SMRs and AMRs

Saturday, April 26, 2008

California takes lead on DNA crime-fighting technique

The state will search its database for relatives of unidentified suspects in hopes of developing leads. Critics voice privacy concerns.
By Maura Dolan and Jason Felch
Los Angeles Times Staff Writers

April 26, 2008

California will adopt the most aggressive approach in the nation to a controversial crime-fighting technique that uses DNA to try to identify elusive criminals through their relatives, state Atty. Gen. Jerry Brown announced Friday.

Employing what is known as familial or "partial match" searching, the policy is aimed at identifying a suspect through DNA collected at a crime scene by looking for potential relatives in the state's genetic database of about a million felons.
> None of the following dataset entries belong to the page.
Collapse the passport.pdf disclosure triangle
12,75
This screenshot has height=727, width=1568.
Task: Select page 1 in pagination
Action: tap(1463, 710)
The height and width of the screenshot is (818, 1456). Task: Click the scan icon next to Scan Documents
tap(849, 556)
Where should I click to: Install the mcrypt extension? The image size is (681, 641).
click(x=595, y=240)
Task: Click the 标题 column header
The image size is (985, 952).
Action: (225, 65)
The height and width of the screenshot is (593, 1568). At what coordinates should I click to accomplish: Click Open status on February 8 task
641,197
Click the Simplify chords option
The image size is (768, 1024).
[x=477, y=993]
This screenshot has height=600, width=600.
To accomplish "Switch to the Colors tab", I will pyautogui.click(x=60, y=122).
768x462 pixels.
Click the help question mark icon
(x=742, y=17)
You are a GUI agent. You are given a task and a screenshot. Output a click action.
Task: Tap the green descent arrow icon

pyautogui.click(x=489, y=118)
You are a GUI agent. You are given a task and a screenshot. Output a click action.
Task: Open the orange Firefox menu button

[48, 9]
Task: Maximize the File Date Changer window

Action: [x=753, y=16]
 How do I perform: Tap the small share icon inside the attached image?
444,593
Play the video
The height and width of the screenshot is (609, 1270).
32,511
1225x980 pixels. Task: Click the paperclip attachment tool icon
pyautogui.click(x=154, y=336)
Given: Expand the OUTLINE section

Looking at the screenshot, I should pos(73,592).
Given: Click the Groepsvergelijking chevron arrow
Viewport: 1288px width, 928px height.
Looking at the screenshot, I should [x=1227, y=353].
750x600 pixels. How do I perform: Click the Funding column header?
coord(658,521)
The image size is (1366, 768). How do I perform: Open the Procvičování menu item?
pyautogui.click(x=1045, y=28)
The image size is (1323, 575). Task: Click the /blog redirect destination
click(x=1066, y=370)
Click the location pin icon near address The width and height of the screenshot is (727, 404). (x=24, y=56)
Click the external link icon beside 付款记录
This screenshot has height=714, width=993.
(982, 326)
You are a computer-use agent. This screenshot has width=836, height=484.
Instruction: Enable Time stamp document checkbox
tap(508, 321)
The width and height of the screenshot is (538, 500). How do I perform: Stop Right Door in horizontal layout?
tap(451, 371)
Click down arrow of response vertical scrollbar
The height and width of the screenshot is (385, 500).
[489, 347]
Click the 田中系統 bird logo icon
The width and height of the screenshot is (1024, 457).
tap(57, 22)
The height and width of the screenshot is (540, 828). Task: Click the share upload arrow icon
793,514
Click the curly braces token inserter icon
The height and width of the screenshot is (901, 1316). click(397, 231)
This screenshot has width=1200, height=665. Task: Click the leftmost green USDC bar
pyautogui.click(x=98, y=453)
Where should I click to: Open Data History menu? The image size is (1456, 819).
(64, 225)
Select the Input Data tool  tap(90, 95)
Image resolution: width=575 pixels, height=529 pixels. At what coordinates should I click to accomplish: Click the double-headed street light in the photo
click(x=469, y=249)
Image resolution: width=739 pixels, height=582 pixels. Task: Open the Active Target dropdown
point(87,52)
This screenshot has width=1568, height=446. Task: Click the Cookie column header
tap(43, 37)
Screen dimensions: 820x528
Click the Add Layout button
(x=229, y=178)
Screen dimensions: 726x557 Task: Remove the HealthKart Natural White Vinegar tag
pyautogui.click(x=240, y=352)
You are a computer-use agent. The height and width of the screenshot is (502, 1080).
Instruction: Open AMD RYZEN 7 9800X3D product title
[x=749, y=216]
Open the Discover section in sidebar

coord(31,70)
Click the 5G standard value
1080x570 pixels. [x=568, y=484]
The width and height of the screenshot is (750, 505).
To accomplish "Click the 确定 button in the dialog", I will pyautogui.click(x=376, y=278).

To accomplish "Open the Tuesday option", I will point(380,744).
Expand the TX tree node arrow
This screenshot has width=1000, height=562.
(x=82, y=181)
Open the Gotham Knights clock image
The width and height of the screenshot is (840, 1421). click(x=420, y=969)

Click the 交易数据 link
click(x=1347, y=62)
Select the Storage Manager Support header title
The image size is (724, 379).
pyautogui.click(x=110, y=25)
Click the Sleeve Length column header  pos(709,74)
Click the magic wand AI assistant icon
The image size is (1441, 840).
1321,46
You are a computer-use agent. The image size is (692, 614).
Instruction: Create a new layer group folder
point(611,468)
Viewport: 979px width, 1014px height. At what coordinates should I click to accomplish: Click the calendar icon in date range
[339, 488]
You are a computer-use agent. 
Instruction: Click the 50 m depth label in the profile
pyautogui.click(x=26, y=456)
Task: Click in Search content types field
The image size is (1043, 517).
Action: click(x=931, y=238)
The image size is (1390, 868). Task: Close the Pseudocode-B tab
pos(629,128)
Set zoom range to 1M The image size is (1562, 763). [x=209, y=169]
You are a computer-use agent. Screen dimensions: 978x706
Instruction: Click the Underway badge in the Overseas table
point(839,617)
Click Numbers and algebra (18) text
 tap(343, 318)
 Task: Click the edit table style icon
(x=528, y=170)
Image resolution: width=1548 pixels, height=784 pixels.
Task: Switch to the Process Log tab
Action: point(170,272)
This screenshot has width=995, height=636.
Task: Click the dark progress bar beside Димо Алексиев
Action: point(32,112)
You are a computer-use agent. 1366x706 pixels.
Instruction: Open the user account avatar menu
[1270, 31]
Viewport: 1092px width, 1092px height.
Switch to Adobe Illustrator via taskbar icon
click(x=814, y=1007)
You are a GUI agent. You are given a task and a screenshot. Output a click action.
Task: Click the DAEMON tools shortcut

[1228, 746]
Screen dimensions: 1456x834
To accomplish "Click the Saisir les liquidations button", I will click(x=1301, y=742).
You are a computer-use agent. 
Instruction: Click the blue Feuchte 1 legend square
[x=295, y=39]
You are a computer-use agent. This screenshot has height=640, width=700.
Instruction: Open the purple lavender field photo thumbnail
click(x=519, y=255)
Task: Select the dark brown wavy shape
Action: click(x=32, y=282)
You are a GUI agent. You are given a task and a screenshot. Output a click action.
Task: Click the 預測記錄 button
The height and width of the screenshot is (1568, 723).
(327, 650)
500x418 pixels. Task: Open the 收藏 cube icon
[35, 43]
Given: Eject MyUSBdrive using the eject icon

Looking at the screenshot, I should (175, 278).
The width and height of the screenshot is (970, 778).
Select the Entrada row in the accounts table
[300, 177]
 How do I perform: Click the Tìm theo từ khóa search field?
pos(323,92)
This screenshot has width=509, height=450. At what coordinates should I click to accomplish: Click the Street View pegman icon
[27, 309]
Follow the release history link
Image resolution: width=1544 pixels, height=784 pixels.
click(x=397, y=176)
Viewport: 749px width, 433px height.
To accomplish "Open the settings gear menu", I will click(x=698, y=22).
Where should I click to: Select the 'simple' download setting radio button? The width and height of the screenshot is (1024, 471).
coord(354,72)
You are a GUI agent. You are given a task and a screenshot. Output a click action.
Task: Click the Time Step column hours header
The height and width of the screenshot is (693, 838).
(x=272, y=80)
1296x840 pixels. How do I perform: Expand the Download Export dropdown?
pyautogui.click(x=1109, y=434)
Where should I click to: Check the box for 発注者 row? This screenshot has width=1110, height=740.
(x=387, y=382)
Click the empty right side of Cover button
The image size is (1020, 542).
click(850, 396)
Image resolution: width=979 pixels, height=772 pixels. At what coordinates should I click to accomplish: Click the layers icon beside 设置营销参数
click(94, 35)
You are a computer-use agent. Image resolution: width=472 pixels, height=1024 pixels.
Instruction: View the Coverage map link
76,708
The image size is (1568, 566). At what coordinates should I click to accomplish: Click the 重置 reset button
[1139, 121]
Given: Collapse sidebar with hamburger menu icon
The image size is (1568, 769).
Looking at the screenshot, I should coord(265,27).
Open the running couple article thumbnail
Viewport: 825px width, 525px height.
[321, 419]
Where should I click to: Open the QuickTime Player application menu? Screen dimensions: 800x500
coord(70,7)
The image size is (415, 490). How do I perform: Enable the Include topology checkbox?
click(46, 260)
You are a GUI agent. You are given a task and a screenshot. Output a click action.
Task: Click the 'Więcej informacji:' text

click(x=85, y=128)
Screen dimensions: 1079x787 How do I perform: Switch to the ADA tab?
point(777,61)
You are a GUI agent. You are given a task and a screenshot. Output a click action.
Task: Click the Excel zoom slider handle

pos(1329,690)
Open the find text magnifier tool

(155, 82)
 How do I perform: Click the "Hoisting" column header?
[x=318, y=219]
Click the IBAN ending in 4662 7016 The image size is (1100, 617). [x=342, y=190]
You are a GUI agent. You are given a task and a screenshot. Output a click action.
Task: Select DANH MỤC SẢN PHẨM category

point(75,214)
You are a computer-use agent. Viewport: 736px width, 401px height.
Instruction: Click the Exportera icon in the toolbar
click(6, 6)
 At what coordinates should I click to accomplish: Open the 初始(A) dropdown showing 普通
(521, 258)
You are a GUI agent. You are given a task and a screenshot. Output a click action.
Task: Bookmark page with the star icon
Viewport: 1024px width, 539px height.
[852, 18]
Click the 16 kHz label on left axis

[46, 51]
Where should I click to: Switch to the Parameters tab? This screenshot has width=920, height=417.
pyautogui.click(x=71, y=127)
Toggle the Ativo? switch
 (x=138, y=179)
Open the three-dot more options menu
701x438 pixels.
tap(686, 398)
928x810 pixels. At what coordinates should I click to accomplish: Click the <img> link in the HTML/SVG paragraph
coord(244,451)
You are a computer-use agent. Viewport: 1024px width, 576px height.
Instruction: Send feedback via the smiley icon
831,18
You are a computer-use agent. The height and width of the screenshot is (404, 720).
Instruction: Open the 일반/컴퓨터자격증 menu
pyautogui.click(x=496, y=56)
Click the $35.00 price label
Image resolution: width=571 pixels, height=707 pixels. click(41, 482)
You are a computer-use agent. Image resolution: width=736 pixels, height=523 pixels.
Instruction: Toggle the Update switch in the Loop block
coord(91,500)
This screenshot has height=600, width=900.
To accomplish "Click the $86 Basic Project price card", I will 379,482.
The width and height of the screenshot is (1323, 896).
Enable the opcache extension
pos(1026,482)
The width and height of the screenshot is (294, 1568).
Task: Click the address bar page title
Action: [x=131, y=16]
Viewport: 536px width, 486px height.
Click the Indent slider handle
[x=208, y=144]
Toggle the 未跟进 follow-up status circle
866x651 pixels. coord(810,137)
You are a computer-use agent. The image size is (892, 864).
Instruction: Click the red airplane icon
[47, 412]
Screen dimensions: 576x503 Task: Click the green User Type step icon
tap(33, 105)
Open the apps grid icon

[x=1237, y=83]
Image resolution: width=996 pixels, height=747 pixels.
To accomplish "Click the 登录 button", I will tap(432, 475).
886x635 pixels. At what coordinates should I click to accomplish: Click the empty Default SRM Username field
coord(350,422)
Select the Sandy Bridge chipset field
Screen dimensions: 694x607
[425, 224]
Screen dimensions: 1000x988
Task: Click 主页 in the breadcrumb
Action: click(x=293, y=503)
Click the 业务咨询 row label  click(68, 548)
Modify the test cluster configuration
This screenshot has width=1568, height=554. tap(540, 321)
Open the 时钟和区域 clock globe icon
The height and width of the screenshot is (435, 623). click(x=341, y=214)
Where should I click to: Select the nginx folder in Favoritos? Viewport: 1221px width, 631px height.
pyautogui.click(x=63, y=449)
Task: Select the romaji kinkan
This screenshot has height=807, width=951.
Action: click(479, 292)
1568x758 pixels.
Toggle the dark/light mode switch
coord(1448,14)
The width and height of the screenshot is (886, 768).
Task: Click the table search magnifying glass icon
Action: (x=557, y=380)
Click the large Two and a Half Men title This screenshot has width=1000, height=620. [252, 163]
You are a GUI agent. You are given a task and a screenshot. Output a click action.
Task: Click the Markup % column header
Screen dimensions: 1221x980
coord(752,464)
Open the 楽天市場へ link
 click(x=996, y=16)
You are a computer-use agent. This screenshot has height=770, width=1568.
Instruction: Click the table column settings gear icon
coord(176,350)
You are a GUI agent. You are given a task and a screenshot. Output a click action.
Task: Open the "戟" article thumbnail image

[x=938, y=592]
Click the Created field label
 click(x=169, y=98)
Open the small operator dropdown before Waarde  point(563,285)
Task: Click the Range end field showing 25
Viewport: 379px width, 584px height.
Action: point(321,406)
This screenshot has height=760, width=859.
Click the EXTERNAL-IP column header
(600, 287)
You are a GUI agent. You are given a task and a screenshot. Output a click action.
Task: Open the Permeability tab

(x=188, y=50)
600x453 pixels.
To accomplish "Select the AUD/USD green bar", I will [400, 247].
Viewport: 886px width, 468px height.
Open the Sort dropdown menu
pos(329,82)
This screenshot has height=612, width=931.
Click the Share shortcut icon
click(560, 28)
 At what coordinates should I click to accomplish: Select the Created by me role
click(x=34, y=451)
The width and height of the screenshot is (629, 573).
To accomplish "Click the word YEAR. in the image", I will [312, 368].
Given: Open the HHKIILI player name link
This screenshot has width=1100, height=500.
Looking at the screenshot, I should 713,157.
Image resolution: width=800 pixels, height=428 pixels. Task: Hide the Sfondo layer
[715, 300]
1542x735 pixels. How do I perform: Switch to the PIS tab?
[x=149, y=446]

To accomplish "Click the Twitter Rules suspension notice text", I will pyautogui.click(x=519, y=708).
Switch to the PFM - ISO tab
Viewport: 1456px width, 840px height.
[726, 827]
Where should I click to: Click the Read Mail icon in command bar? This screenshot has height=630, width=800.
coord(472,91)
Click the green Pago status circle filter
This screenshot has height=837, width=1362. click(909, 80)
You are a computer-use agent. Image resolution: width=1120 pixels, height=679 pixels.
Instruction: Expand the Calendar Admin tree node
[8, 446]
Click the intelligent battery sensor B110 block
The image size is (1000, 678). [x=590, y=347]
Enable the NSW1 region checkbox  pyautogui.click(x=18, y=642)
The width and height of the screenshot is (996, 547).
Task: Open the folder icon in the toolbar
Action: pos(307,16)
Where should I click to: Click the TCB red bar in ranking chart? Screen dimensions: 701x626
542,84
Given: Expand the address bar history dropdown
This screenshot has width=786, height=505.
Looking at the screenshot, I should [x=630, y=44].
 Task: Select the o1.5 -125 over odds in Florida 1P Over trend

Once a relative is identified, police can use that person as a lead to trace the suspect.

The new plan makes California a leader in such searches, which several states permit but do not vigorously pursue. Colorado has recently begun to examine its database for relatives of unknown criminals as part of a research project.

Brown said the new approach was justified by violent crime plaguing the state. He emphasized that it would be used only when all other leads had been exhausted.

"We have 2,000 murders a year in California -- that is 10,000 since the Iraq war started -- and that is a lot of killing," Brown said. "When you see it and see the victims and have to go to funerals, it is pretty serious stuff."